PROBLEM: Please keep pictures out and return the lines below exactly, from the one holding "Task: Select the Memory performance card" through the last, both included.

DATA FOR ANALYSIS:
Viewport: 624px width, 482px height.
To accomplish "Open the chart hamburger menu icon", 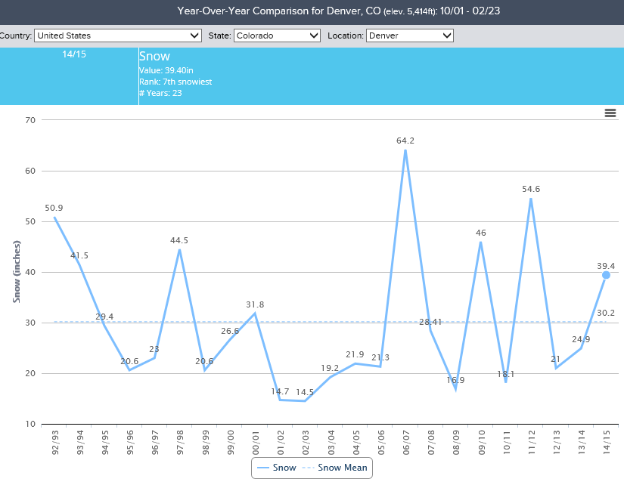I will pyautogui.click(x=610, y=113).
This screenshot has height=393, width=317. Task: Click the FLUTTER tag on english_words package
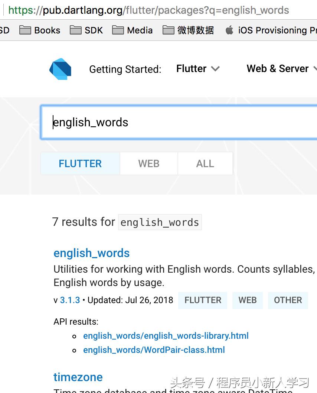click(202, 300)
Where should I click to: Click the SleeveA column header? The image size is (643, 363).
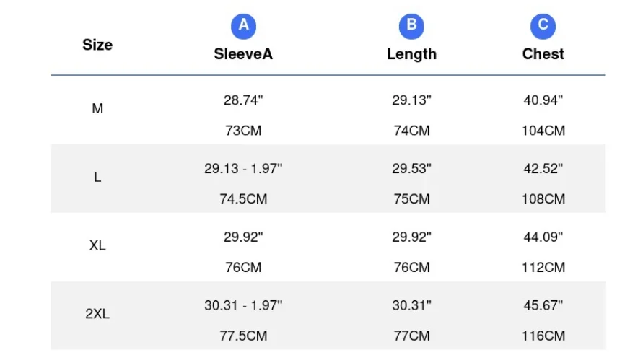click(x=243, y=54)
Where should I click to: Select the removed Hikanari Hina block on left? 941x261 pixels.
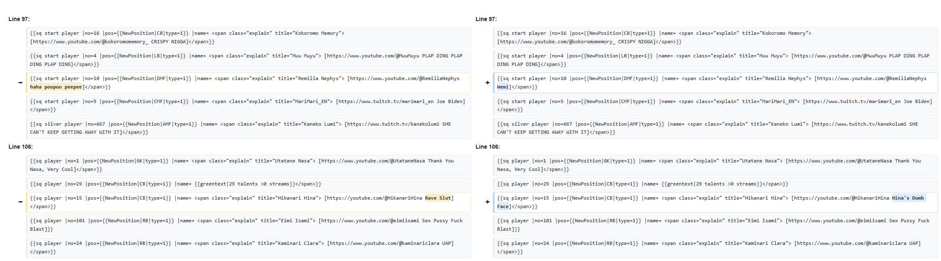coord(248,202)
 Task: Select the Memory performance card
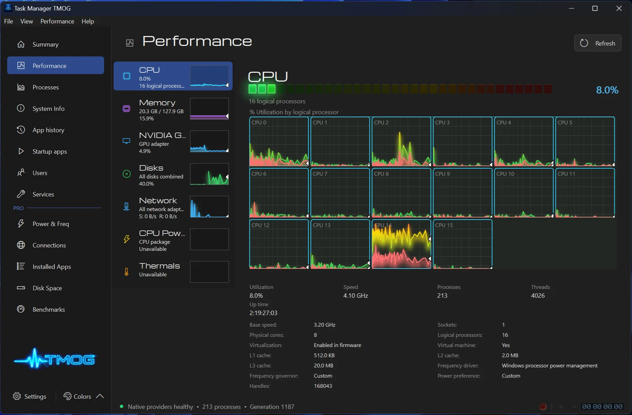click(x=173, y=109)
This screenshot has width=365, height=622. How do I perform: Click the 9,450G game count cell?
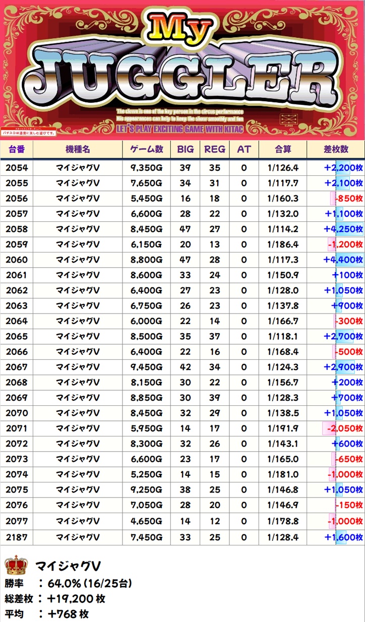pyautogui.click(x=147, y=367)
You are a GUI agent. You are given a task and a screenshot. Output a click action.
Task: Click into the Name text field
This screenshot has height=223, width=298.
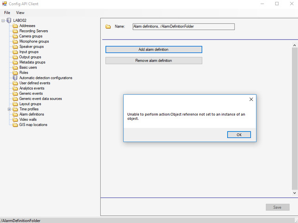tap(184, 26)
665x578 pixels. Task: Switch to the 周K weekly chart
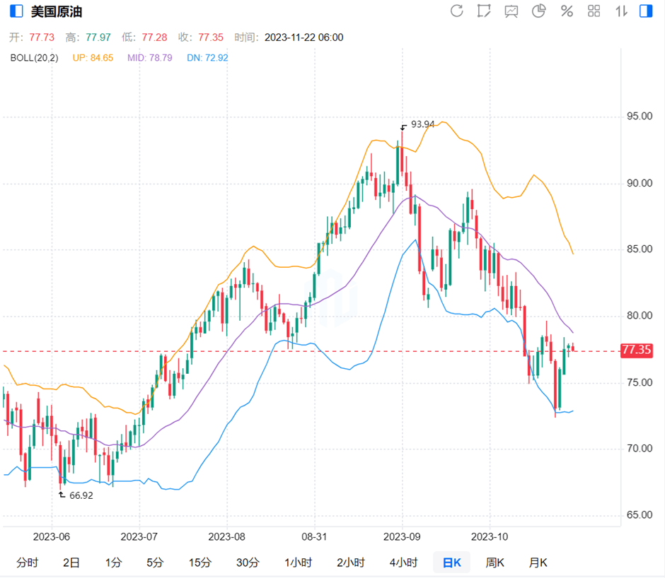(495, 562)
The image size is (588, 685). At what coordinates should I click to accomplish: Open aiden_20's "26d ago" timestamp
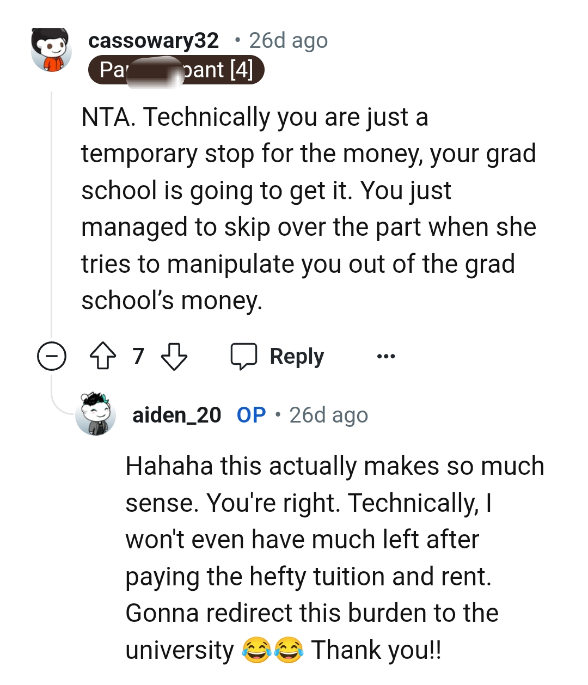328,415
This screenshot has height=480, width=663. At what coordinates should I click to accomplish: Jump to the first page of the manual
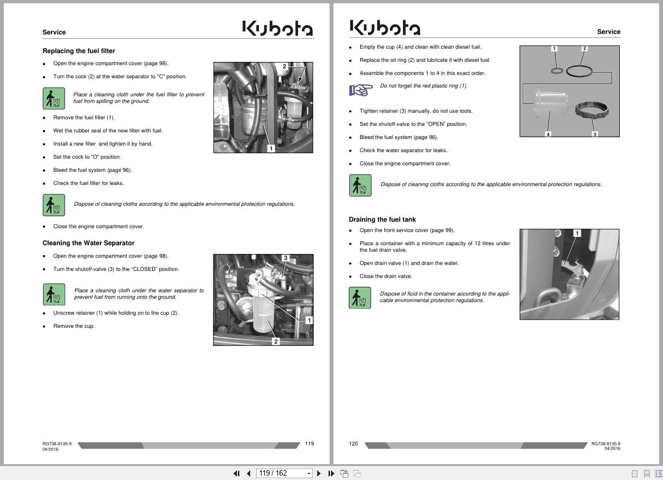[237, 473]
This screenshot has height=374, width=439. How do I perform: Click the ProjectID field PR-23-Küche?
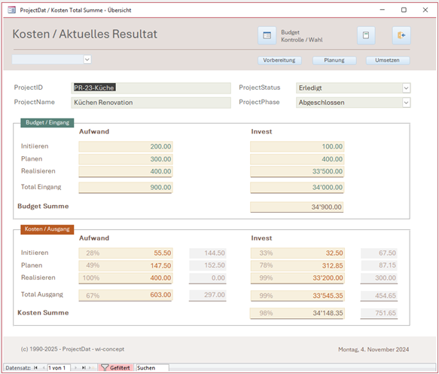(151, 88)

ANSWER AREA:
 Task: Select the Memory performance card
click(x=173, y=109)
This screenshot has width=365, height=622. How do I perform: Click the 9,450G game count cell?
pyautogui.click(x=147, y=367)
You are a GUI agent. You are given a task and a screenshot. Output a click action.
Task: Click into the Name text field
This screenshot has height=223, width=298.
tap(184, 26)
665x578 pixels. Task: Switch to the 周K weekly chart
(495, 562)
The image size is (588, 685). At what coordinates should I click to accomplish: Open aiden_20's "26d ago" timestamp
328,415
This screenshot has height=480, width=663. At what coordinates should I click to accomplish: Jump to the first page of the manual
[237, 473]
This screenshot has height=374, width=439. How do I perform: Click the ProjectID field PR-23-Küche?
(151, 88)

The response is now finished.